At a recent summit in Sydney, G-20 finance ministers and central bank governors pledged to boost their countries' collective economic growth by 2% or more in five years. A joint statement issued Sunday, the closing day of the meeting, says members will come up with measures to realize that target by the G-20 summit in November.
But the International Monetary Fund forecasts that global economic growth will accelerate from 3% last year to 3.7% this year in real terms. The G-20 target thus translates to a global growth rate of nearly 6% in five years, higher than it was just before the 2008 financial crisis.
With growing uncertainties due to the tapering of U.S. monetary easing and concerns over China's so-called shadow banking system, it is commendable that G-20 nations are rolling up their sleeves and working together to help prop up growth.
However, it is concerning that these nations seem to be going for what SMBC Nikko Securities describes as "a plan to recreate the unprecedented global economic boom before the collapse of Lehman Brothers."
The global real economy expanded at the annual pace of around 5% from 2004 through 2007.
Then U.S. Treasury Secretary Henry Paulson said on June 20, 2007 in front of the U.S. House Financial Services Committee that the global economy was performing extremely strongly and "firing on all engines."
It is true that the world was enjoying an unprecedented economic boom, fueled by the U.S. housing bubble and the development of emerging economies. But it was the distortions from this overheated economy that led to the failure of Lehman Brothers in September 2008.
More than a number
The G-20 countries should be focusing on policies rather than a numerical growth target. It is estimated that industrialized countries are still suffering from a demand shortfall of $1 trillion due to the aftershocks of the global financial crisis. Relying on fiscal spending and monetary easing is no longer the answer. They must make efforts to bolster the foundation of economic growth through structural reforms.
The situation is not so different in emerging economies.

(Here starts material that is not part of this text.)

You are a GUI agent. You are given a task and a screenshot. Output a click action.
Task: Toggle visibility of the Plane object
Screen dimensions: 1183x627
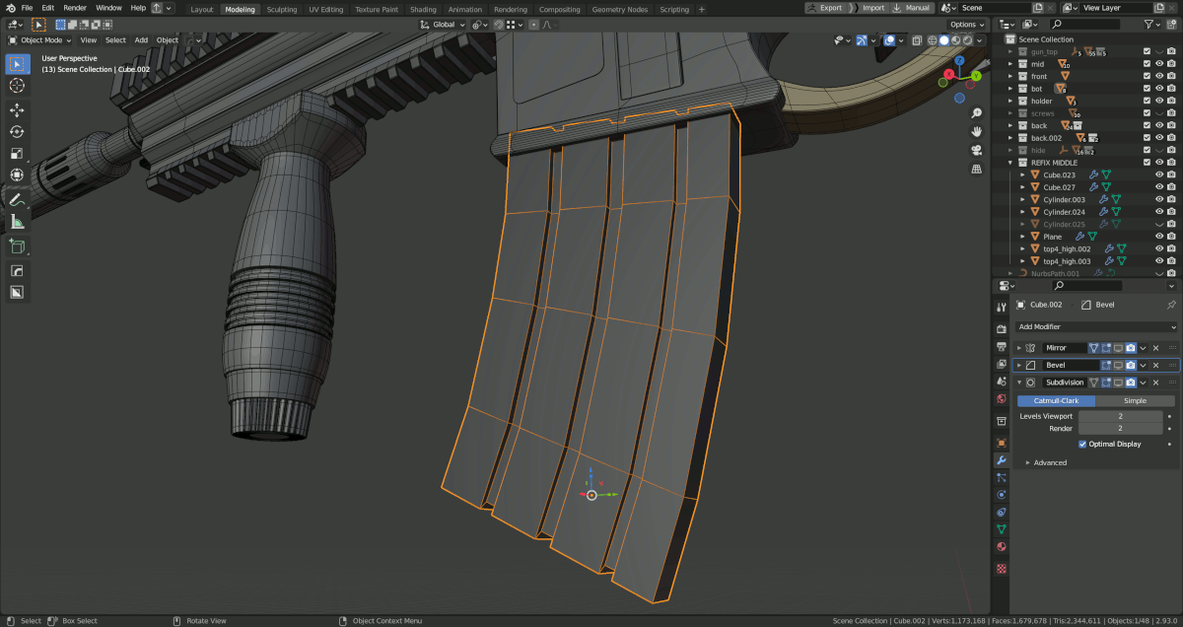click(x=1159, y=237)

They have been avoiding painful reforms by turning to stopgap measures, but they must look toward the future and put for efforts to strengthen the competitiveness of their export industries, improve their current account and fiscal balances and reform their financial markets.
Demographic shifts are another problem hanging over the global economy. With populations aging and birth rates declining, the ratio of the working-age generation to the elderly and children is expected to peak in Asia, following in the footsteps of Japan, the U.S. and Europe.
To meet this challenge, we must utilize women and the elderly more in the workforce, boost productivity through technological innovations and other avenues and liberalize trade and investment to make it easier to tap the fruits of globalization.
To solidify the foundation for global economic growth over the medium to long term, steady and concerted efforts toward structural reform cannot be avoided. Chasing high growth without laying the necessary groundwork will only lead to a repeat of past mistakes, with an overheating economy setting the stage for another global financial disaster.